_What this task involves_
An exact reproduction of the lines from the one with "Task: Click commented-out" to the end of the data below is required. No other lines may be included.

[The data — start]

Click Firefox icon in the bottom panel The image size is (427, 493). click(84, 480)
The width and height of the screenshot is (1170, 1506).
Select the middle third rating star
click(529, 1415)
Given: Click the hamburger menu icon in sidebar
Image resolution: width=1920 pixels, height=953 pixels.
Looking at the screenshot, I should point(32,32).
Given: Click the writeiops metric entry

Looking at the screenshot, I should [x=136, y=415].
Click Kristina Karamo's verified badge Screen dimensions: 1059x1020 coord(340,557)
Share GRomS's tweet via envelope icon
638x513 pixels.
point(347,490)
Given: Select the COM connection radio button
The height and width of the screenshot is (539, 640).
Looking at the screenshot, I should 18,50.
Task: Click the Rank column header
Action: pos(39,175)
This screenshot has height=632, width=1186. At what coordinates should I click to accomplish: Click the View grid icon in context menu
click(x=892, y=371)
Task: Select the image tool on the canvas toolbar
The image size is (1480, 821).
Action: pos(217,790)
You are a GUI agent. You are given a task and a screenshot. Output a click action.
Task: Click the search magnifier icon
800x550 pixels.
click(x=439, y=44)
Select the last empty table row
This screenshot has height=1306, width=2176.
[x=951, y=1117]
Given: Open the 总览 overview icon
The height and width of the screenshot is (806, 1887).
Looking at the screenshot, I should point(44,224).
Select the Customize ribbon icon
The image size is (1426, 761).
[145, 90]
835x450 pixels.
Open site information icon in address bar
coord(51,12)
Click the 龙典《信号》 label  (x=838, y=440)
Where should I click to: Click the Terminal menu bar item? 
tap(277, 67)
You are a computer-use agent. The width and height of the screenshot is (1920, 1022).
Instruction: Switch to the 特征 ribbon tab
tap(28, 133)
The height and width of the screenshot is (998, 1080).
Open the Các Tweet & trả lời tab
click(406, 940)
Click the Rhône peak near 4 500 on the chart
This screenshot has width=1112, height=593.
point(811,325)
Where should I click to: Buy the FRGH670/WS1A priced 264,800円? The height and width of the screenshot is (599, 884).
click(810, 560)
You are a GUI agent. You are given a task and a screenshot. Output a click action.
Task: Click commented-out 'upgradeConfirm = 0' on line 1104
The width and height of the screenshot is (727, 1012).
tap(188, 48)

[The data — finish]

_Result for this task_
Task: Click commented-out 'upgradeConfirm = 0' on line 1104
The width and height of the screenshot is (727, 1012).
tap(188, 48)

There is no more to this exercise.